Vol. 12 Issue 3, Fall 2007
By Emily Bzydk
I was sitting on my backyard swing the other day reading a book, when I heard a loud buzzing nearby. I looked up and found myself face to face with a small green hummingbird. It wavered back and forth, studying me, making sure I was no threat, before getting to the business it had come for.
The reason for its visit was the plant that grew on the swing set from my childhood, a large woody vine with dense green foliage and large showy red/orange blooms. The flowers are shaped like trumpets, giving the plant its common name.
The trumpet vine or trumpet creeper (Campsis radicans) is also known as “Cow itch vine,” due to the irritating reaction it produces upon contacting the skin of some people.
This spot on my swing set is one of my favorite places because of the trumpet vine. Besides the hummingbirds, the plant attracts much activity.
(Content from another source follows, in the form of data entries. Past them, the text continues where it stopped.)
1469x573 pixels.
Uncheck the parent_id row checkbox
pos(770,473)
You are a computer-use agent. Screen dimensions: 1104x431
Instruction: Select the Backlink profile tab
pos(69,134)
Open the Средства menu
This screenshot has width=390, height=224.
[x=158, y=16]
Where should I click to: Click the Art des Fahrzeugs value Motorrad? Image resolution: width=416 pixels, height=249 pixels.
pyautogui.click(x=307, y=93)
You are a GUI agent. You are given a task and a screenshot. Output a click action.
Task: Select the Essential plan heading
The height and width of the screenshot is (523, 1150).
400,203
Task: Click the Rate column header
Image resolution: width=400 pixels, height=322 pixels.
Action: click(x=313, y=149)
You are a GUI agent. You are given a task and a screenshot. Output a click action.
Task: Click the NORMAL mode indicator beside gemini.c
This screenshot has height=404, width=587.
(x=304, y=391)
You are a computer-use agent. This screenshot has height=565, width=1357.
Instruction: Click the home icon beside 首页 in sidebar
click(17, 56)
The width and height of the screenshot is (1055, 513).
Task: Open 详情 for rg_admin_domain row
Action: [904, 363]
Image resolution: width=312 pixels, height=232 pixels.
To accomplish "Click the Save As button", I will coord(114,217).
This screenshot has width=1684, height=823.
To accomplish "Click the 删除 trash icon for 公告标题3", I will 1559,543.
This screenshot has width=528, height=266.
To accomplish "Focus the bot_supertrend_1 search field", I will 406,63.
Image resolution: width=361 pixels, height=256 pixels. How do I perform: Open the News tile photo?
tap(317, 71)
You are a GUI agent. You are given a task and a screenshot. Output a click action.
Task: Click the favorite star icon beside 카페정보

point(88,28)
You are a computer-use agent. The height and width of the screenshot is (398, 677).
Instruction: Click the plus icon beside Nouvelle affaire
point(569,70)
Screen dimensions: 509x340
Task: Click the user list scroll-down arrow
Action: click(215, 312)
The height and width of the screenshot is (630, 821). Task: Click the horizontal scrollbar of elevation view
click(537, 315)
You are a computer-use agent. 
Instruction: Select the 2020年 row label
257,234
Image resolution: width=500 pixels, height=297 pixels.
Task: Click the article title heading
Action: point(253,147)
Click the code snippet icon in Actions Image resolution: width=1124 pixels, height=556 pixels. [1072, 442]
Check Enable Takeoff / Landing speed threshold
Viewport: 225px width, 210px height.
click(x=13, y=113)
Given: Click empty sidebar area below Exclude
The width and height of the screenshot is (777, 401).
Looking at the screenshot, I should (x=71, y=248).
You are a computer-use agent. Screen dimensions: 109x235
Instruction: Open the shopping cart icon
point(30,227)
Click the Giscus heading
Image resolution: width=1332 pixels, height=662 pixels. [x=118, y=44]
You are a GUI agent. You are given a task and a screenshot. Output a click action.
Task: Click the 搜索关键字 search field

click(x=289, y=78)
Ants bustle along its long dipping branches down to the blossoms at the ends, where bees and other flying insects also enjoy the nectar all summer long. Catbirds nest in the dense interior, with the emerald green leaves shielding them from sight. The large pods that follow the flowers produce hundreds of brown papery seeds. The trumpet vine is native to woodlands of the southeastern United States, and is also a popular garden perennial plant across much of the country, prized for its graceful growth, gorgeous blooms, and the wildlife it attracts.
If you choose to cultivate the trumpet vine, you must be aware of its vigorous growth rate. The vine is fast growing and high climbing, reaching 40 feet tall. It uses aerial roots along its stems to adhere to surfaces aloft. It will constantly send out horizontal branches in its quest for space and light, and its roots will send additional suckers up out of the ground. This is why the plant does best in woodland gardens and natural areas where it has space to grow.
It will cover fences and structures easily, so it may take some effort to keep it in bounds. Pruning in the winter should keep the vine in check. Keep the vine away from small buildings or arbors if you don’t want them taken over by this resilient vine. Our trumpet vine is slowly taking over the old swing set, along with a native honeysuckle and wisteria. But we don’t mind surrendering the old structure, especially since the presence of the vine and all its customers and tenants bring us such pleasure.